A 71-year-old woman underwent nephrectomy of the right kidney for renal clear cell carcinoma on September 26, 2006. The tumor measured 28 mm in size and was localized in the upper pole of the right kidney. The tumor had been incidentally demonstrated on routine ultrasonography (US). Preoperative whole body CT-scan was negative for local and distant metastases. In the final histological examination, the tumor extended into a renal vein, regional nodes could not be assessed (pT3b, pNX, G2). The surgical margin was free of the tumor. Her postoperative course was uneventful. Neither postoperative adjuvant chemotherapy nor interferon was given.
In September 2006, she was also referred to the Department of Clinical Medicine, Division of Endocrinology, for an evaluation of toxic substernal goiter with chronic thyroiditis. She had no complaints that could be related to thyroid dysfunction, nor stridor, hoarseness, dysphagia. A multinodular goiter was noticed at palpation. The patient underwent antithyroid medication with methimazole.
On January 2008 the patient underwent new endocrine consultation. Her general health condition was excellent. She was euthyroid and all laboratory data were normal. US demonstrated diffuse, bilateral and well-demarcated micro and micronodules both normooechoic and hypoechoic containing high-echo spots representing small calcifications measuring 13 × 14 × 18 mm, 14 × 17 × 17 mm, 16 × 16 × 14 mm and 16 × 22 × 20 mm. She underwent a total thyroidectomy with intraoperative neuromonitoring (NIM-Response 2.0 System, Medtronic Xomed, Jacksonville, Florida).
Five mm-thick sections were stained with hematoxylin-eosin (H&E) for histopathologic examination. Additional 3 mm-thick sections, collected on positively charges slides (SuperFrost®Plus, Menzel GmbH & Co KG, Braunschweig) were used for immunohistochemical analysis. The immunostainings for CD10 (clone 56 CG) and TTF-1 (Thyroid Transcription Factor, clone 8G7G3/1) were performed with an automated immunostainer (Benchmark XT, Ventana Medical Systems).

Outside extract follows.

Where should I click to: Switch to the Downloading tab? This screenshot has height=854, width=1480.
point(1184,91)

At macroscopic examination the thyroid was enlarged, with a distorted shape, the left lobe being larger than the right one. On cross section, the gland was occupied by multiple nodules, some of which were partially cystic and showed areas of calcification and haemorrhage. A histological diagnosis of nodular hyperplasia was formulated.
In addition, as shown in figure , nodule with a golden yellow cut surface, measuring 1 cm in its larger dimension, was observed in the left lobe. Microscopically, the nodule was surrounded by a complete fibrous capsule and showed a proliferation of large cells with abundant optically clear cytoplasm and sharply outlined boundaries, arranged in nests and cords. The nuclei showed mild to moderate atypia and single or multiple nucleoli were visible at ×400 magnification. The neoplastic cells were strongly immunoreactive for CD10, which is commonly expressed in renal cell carcinomas. By contrast, TTF-1 was completely negative, and this ruled out a primary tumour of the thyroid. Based on these findings and on the similarity of this proliferation with the renal cell neoplasm diagnosed in the kidney two years before, a diagnosis of a intrathyroid metastasis of renal cell carcinoma, grade II, was made.

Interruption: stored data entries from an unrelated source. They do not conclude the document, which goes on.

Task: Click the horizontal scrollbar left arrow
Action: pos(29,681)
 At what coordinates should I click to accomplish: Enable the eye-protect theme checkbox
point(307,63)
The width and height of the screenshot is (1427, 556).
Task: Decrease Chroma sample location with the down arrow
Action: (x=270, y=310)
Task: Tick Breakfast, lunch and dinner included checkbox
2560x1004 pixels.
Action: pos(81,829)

Figure 1 Histopathology of renal cell carcinoma metastasis in the thyroid: capsulated intrathyroidal nodule (A) composed of nests and cords of large clear cells (B) with abundant optically empty cytoplasm, sharply outlined boundaries and moderately atypical nuclei (more ...)
Her postoperative course was uneventful.
Postoperative bone scintigraphy and computer tomography also revealed the absence of any other metastases. She has been doing well without any evidence of recurrence for 5 months after thyroidectomy.